__TÂCHES ET EXERCICES__
[a] D'après le texte fourni sur la sécurité dans la pêche, combien de fois plus un pêcheur de la Nouvelle-Écosse est-il susceptible de mourir au travail que le travailleur moyen de la province ?
[b] Veuillez recopier les entrées en renommant « Instruction » en « Consigne », sans rien modifier d'autre : commencez au début des entrées et arrêtez-vous après la ligne qui contient « Looking at the screenshot, I should [x=1407, y=774]. ».

__TEXTE FOURNI__
La diapositive no 7 indique que la pêche demeure une industrie très dangereuse. La Commission d'indemnisation des accidents du travail de la Nouvelle-Écosse a indiqué en 2015 qu'un pêcheur de la Nouvelle-Écosse est jusqu'à 40 fois plus susceptible de trouver la mort dans le cadre de son travail que le travailleur moyen de la province. Et si ce n'était que 20, 10 ou 5 fois plus? Nous continuerons d'améliorer graduellement la situation dans ce secteur jusqu'à ce qu'il soit plus sécuritaire que la moyenne.

Nous sommes très conscients de l'excellent travail qu'accomplissent la Garde côtière canadienne, la Garde côtière auxiliaire canadienne et tout le système de recherche et de sauvetage maritime, notamment sur les plans de la recherche et du sauvetage, de la prévention et de l'aide à la navigation. Ces intervenants dévoués affrontent régulièrement des risques pour aider et protéger d'autres personnes, y compris des pêcheurs de la Nouvelle-Écosse. En fait, un grand nombre de pêcheurs de cette province agissent à titre de membres et de bénévoles au sein de la Garde côtière auxiliaire canadienne. À tout moment, le commandant du système de recherche et de sauvetage, la Garde côtière ou le Centre conjoint de coordination des opérations de sauvetage peuvent faire appel à l'incroyable ressource que constituent les milliers de bateaux de pêche de passage, qui peuvent participer aux opérations de sauvetage et récupération, et aider d'autres navires en panne ou en détresse. Nous leur sommes vraiment reconnaissants de déployer ces efforts.

__EXTRAITS DES ENTRÉES__

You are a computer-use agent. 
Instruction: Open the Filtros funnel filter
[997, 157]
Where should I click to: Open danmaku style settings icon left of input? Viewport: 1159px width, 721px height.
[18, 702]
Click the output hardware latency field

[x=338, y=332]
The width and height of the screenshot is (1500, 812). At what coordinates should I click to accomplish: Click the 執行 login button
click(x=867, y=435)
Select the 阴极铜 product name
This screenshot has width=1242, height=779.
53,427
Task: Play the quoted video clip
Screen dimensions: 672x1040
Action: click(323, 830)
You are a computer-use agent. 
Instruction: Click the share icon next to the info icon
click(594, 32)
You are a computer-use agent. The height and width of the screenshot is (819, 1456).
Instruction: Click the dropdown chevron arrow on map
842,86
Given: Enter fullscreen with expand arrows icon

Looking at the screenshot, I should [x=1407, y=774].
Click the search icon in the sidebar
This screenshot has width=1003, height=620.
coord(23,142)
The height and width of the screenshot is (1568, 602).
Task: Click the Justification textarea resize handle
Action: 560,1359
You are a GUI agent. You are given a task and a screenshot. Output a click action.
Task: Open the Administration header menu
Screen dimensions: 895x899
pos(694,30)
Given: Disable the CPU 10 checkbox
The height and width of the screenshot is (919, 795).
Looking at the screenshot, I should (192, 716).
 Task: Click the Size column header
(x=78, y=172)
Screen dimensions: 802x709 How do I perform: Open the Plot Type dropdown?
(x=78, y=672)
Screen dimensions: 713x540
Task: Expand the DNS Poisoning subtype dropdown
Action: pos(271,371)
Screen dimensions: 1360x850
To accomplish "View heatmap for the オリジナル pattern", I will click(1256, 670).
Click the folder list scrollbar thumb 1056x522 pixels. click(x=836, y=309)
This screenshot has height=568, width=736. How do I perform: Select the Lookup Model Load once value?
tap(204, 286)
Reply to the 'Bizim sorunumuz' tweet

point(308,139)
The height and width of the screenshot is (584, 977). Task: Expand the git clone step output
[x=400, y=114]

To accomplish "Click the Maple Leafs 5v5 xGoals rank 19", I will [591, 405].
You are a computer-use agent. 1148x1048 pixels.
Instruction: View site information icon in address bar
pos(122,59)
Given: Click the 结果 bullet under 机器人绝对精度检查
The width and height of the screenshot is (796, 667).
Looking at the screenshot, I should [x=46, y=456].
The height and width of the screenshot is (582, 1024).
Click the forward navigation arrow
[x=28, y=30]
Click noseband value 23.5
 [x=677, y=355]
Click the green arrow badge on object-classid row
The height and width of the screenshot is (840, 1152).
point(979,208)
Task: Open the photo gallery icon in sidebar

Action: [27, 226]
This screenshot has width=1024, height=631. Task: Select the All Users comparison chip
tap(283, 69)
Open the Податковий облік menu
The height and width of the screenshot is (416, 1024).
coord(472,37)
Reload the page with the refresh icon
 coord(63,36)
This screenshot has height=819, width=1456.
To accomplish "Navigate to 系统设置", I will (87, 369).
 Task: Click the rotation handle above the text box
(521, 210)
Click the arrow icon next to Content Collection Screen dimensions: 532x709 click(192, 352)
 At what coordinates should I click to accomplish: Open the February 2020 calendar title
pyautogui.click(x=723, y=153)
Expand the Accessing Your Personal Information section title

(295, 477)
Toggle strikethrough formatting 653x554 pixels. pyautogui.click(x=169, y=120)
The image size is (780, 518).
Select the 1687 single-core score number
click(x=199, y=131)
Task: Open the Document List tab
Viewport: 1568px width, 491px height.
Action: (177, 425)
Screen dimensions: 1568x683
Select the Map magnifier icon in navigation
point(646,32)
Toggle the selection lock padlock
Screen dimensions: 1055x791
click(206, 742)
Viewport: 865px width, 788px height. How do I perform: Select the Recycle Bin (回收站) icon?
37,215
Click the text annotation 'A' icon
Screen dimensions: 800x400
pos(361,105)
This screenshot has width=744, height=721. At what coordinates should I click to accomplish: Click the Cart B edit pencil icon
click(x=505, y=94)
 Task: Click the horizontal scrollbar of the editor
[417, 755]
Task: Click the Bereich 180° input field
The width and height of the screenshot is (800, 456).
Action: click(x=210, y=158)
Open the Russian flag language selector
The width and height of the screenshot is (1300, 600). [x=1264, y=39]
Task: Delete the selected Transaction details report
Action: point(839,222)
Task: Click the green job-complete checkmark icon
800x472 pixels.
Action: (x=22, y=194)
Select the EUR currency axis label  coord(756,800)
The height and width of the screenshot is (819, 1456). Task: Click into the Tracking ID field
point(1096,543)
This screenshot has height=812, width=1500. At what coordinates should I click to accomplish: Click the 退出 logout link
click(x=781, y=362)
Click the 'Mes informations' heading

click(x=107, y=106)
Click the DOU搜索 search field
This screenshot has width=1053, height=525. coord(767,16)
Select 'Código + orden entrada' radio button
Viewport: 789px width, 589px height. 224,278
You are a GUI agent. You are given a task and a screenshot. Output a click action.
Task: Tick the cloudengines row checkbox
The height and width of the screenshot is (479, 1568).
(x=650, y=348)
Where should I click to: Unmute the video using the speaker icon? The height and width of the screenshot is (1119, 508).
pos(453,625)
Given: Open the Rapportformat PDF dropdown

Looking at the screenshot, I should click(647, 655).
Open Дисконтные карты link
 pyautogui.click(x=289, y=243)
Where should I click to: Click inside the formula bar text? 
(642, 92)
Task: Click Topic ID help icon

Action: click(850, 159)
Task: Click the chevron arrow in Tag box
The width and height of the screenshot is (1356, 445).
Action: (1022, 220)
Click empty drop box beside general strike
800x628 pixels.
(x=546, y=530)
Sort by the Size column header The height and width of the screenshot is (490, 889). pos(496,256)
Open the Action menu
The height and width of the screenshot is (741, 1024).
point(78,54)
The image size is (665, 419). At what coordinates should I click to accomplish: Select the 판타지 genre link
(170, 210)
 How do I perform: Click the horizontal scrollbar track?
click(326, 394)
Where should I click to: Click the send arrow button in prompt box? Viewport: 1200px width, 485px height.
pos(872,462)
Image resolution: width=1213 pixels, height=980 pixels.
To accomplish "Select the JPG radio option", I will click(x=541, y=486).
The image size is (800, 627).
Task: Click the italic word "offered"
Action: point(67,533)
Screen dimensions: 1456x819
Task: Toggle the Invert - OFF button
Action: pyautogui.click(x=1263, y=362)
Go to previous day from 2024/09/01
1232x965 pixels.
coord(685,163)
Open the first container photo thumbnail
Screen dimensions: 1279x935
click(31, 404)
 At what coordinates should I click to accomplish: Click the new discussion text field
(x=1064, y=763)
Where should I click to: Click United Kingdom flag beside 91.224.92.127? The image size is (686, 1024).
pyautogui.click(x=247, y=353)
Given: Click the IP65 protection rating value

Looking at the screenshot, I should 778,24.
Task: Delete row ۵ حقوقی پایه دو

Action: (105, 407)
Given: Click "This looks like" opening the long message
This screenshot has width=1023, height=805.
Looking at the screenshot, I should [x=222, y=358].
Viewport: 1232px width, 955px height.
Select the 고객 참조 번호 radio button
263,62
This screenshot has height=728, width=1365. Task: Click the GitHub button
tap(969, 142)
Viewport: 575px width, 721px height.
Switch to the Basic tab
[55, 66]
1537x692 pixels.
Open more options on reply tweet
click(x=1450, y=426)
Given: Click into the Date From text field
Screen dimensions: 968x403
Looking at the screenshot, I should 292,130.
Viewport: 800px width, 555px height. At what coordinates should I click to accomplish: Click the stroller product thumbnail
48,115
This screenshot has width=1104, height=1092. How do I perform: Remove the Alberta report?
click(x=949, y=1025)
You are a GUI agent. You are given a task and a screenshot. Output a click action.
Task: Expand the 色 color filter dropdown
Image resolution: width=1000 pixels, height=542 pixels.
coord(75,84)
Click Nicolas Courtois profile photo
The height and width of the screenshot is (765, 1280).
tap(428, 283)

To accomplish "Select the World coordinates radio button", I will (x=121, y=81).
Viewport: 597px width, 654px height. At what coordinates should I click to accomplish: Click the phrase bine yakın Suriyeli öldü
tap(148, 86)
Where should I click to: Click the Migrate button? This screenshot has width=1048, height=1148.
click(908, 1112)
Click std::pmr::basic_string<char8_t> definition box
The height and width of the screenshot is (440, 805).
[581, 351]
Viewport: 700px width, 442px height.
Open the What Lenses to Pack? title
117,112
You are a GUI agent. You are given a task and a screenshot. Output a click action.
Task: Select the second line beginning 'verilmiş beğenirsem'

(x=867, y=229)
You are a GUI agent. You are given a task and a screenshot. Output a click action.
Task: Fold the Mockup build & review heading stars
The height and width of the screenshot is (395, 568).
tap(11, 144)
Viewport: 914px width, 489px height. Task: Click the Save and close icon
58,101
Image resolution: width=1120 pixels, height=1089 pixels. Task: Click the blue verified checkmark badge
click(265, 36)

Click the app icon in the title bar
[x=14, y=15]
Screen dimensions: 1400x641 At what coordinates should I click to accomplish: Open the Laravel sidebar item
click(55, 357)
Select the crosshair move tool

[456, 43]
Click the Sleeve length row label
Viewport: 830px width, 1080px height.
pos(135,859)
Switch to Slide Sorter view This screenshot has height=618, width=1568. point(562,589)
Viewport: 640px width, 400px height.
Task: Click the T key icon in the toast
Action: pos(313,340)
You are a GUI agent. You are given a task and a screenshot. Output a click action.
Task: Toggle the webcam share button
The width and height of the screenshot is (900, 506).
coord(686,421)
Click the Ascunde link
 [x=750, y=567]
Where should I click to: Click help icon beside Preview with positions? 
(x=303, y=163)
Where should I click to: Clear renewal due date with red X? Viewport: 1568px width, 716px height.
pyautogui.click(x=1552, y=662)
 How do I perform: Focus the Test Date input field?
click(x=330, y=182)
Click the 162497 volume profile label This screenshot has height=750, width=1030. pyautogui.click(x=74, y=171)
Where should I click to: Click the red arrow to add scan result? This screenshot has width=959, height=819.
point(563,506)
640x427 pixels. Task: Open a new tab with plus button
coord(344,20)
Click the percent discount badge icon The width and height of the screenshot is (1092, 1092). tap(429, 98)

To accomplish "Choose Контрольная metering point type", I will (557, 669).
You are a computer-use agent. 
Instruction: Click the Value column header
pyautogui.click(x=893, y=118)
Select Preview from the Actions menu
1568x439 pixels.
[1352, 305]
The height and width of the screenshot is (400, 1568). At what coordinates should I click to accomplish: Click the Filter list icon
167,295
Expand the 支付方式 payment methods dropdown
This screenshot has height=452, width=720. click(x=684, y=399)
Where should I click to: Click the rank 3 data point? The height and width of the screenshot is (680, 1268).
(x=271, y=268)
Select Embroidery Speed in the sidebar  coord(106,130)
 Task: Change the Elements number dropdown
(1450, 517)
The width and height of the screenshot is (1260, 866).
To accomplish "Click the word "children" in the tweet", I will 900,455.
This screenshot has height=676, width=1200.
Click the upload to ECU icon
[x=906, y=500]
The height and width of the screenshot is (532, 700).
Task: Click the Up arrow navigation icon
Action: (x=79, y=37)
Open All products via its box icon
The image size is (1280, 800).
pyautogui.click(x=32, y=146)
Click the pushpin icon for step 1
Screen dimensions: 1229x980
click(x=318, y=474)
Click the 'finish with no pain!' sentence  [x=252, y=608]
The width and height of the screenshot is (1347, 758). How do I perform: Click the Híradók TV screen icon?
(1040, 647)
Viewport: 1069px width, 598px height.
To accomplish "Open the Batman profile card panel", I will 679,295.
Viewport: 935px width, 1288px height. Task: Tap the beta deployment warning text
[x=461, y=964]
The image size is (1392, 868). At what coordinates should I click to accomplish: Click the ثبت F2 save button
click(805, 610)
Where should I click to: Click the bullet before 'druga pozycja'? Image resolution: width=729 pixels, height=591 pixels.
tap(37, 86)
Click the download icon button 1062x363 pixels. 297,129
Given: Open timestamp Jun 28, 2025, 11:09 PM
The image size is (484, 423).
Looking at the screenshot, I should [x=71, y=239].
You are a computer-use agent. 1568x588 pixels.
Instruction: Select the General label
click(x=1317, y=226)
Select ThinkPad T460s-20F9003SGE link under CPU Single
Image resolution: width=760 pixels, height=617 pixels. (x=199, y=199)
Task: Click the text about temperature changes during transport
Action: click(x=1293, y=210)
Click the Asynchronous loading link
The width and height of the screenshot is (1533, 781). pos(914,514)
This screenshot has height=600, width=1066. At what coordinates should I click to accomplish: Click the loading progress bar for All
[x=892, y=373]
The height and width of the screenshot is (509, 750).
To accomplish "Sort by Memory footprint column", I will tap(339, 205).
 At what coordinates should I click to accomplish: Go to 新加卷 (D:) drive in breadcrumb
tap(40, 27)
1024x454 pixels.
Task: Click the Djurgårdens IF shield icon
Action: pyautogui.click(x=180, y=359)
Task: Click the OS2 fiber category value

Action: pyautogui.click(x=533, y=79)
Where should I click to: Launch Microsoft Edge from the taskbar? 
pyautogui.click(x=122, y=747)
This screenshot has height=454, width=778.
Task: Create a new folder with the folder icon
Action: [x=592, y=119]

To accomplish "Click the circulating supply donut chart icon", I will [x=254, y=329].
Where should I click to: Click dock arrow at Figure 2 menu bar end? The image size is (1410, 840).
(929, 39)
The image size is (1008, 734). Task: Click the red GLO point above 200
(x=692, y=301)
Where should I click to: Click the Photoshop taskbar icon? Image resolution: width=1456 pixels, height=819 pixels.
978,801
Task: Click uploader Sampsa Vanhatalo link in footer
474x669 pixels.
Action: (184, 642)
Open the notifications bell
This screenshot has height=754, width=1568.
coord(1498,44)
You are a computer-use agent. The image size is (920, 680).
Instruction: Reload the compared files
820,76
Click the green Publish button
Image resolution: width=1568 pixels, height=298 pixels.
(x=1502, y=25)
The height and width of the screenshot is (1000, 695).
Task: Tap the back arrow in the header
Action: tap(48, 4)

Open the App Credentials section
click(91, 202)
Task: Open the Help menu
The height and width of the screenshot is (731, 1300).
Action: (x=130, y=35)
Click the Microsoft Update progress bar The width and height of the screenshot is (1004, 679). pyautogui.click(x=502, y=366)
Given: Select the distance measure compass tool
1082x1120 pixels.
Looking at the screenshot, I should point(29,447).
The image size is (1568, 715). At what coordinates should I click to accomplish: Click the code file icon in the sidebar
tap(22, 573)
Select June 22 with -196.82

__RÉPONSES AUX TÂCHES__
[a] Jusqu'à 40 fois plus.

[b]
You are a computer-use agent. 
Consigne: Open the Filtros funnel filter
[997, 157]
Where should I click to: Open danmaku style settings icon left of input? Viewport: 1159px width, 721px height.
[18, 702]
Click the output hardware latency field

[x=338, y=332]
The width and height of the screenshot is (1500, 812). At what coordinates should I click to accomplish: Click the 執行 login button
click(x=867, y=435)
Select the 阴极铜 product name
This screenshot has width=1242, height=779.
53,427
Task: Play the quoted video clip
Screen dimensions: 672x1040
Action: click(323, 830)
You are a computer-use agent. 
Consigne: Click the share icon next to the info icon
click(594, 32)
You are a computer-use agent. The height and width of the screenshot is (819, 1456).
Consigne: Click the dropdown chevron arrow on map
842,86
Given: Enter fullscreen with expand arrows icon

Looking at the screenshot, I should [x=1407, y=774].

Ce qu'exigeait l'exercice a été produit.